Juan Flere

Personal information
- Full name: Juan Flere Pizzuti
- Date of birth: 12 May 1998 (age 28)
- Place of birth: Bariloche, Argentina
- Height: 1.82 m (6 ft 0 in)
- Position: Goalkeeper

Team information
- Current team: Europa
- Number: 1

Youth career
- Damm

Senior career*
- Years: Team / Apps / (Gls)
- 2017–2018: Llagostera B / 18 / (0)
- 2018–2019: Xerez Deportivo / 32 / (0)
- 2019–2022: Cádiz B / 43 / (0)
- 2020–2023: Cádiz / 1 / (0)
- 2022–2023: → Algeciras (loan) / 8 / (0)
- 2023–2024: Sanluqueño / 5 / (0)
- 2024–2026: Europa / 67 / (0)
- 2026-: Sabah FC

= Juan Flere =

Argentine footballer (born 1998)

Juan Flere Pizzuti (born 12 May 1998) is an Argentine professional footballer who plays as a goalkeeper for Primera Federación club CE Europa.

==Club career==
Born in Bariloche, Flere moved to Catalonia at early age and finished his formation with Damm. On 14 June 2017, he signed for Llagostera, being initially assigned to the reserves in the regional leagues.

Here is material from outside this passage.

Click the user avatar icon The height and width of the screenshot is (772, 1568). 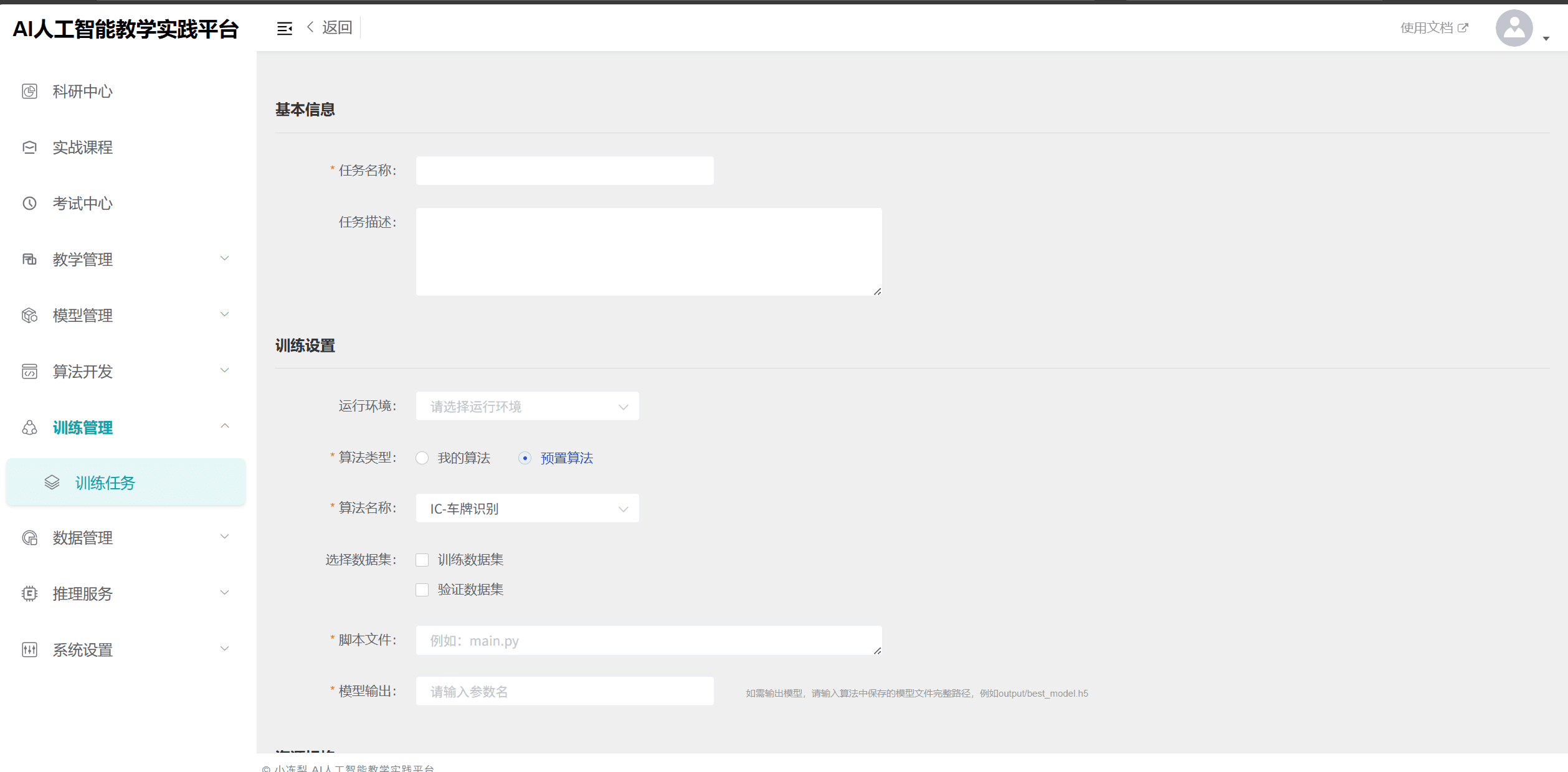[1514, 28]
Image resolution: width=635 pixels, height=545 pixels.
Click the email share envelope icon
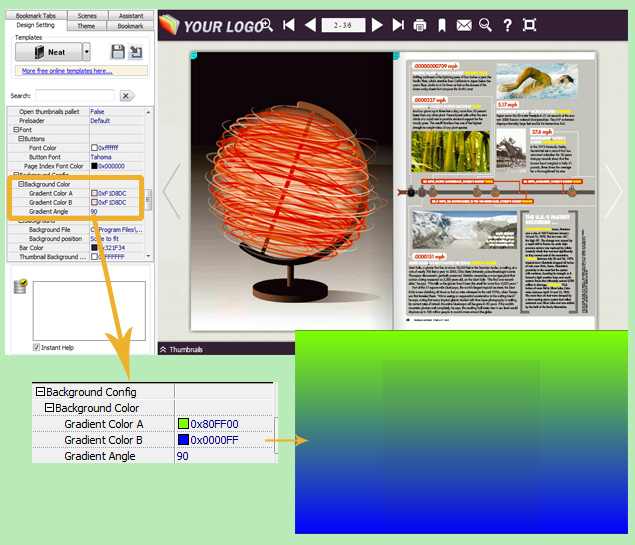coord(463,24)
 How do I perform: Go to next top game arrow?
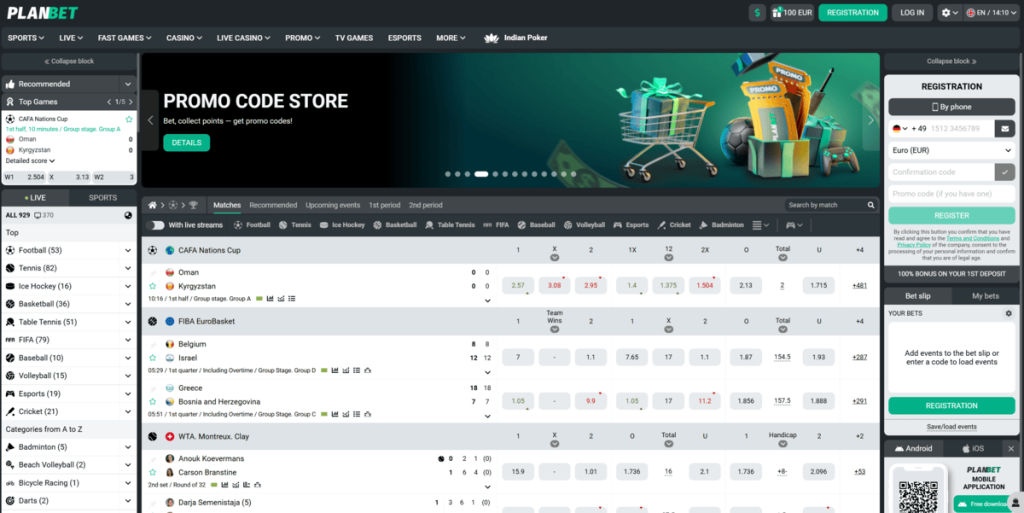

Flere made his senior debut on 3 September 2017, starting in a 2–1 home win against Banyoles. In October 2018, he left the club and joined Tercera División side Xerez Deportivo on a one-year deal. At the latter club, he was a regular starter, and set a club record of 1,003 minutes without conceding.

On 2 July 2019, Flere moved to Cádiz, being initially assigned to the B-team in Segunda División B. He made his first-team debut on 20 July of the following year, starting in a 0–1 home loss against Albacete in the Segunda División.

On 9 December 2021, Flere renewed his contract until 2025. The following 7 July, he was loaned to Primera Federación side Algeciras for the season.

On 3 August 2023, Flere signed a one-year contract with Sanluqueño also in the third division.

On 1 July 2024, Flere moved to Europa in the fourth tier.